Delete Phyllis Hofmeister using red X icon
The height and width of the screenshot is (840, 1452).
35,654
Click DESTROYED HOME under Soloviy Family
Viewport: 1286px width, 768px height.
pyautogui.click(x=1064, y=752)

Work order:
Could you set down every line above exactly as written?

Exercise response:
Delete Phyllis Hofmeister using red X icon
The height and width of the screenshot is (840, 1452).
35,654
Click DESTROYED HOME under Soloviy Family
Viewport: 1286px width, 768px height.
pyautogui.click(x=1064, y=752)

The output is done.